LOUISVILLE, Ky. (WDRB) -- The National Rifle Association has officially endorsed Donald Trump for President. 

The chairman of the National Rifle Association's Political Victory Fund, Chris W. Cox, released the following statement in a news release Friday afternoon:

"The stakes in this year's presidential election could not be higher for gun owners.  If Hillary Clinton gets the opportunity to replace Antonin Scalia with an anti-gun Supreme Court justice, we will lose the individual right to keep a gun in the home for self-defense.  Mrs. Clinton has said that the Supreme Court got it wrong on the Second Amendment.  So the choice for gun owners in this election is clear.  And that choice is Donald Trump.  That's why the National Rifle Association of America is announcing our endorsement of Donald J. Trump for President of the United States."

Trump spoke in front of a crowd of thousands at the NRA Convention at Freedom Hall in Louisville Friday afternoon. 

During his remarks, he slammed Hillary Clinton as "heartless" for backing restrictions on gun ownership that he said would leave Americans in high-crime areas unable to protect themselves. He also challenged Clinton to follow his lead and release a list of potential Supreme Court nominees.

Trump centered much of his remarks on Clinton, claiming she would seek to "abolish" the Second Amendment if elected president. He called her a "Heartless Hillary" - a new nickname for the likely Democratic nominee - for backing restrictions aimed at reducing gun deaths, saying her proposals would instead law-abiding citizens at risk from criminals.

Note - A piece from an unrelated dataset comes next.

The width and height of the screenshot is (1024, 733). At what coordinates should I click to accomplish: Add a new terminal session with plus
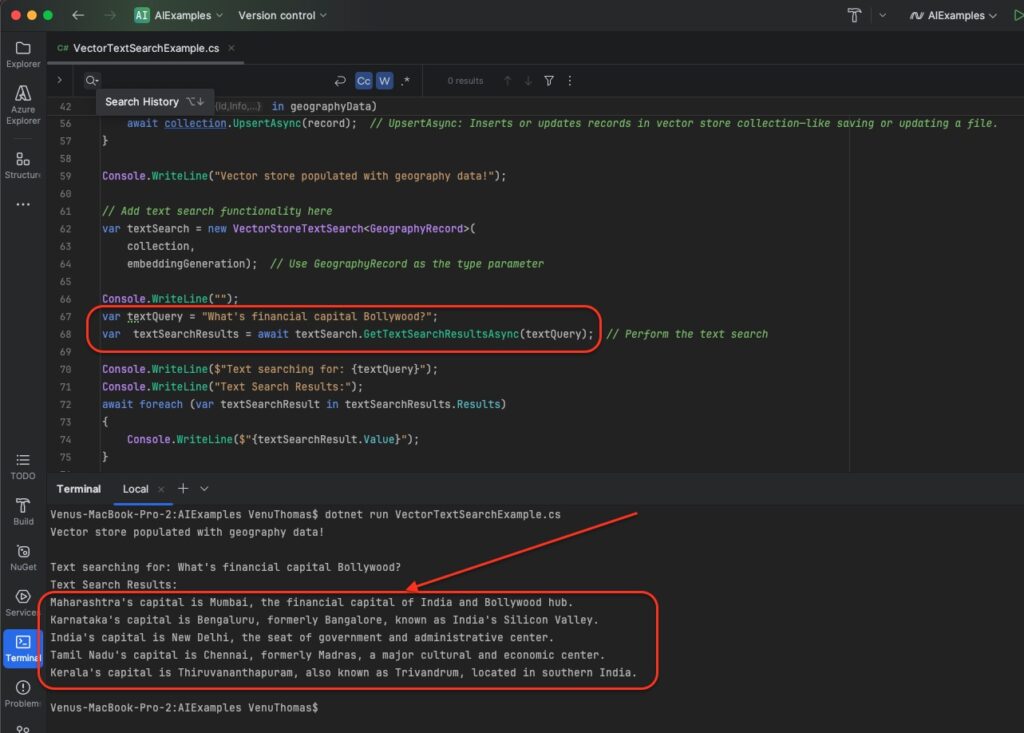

"She's putting the most vulnerable Americans in jeopardy," Trump said. "That is so unfair and that is so egregious."

Clinton has said she supports the Second Amendment but that safety measures are needed to keep firearms out of the wrong hands. She has called for expanding background checks to sales at gun shows and online purchases, and for reinstating a ban on assault weapons.

On Friday, Trump reiterated his call for ending "gun-free zones" and touted the list of potential Supreme Court nominees he released this week as a sign of his commitment to upholding the Second Amendment.

Outside of Freedom Hall, protests were expected like Trump's previous stop in Louisville back in March. But largely due to heavy rains, those crowds were mostly non-existent.

About 6,500 people were inside, though, to see Trump and others kick off the convention.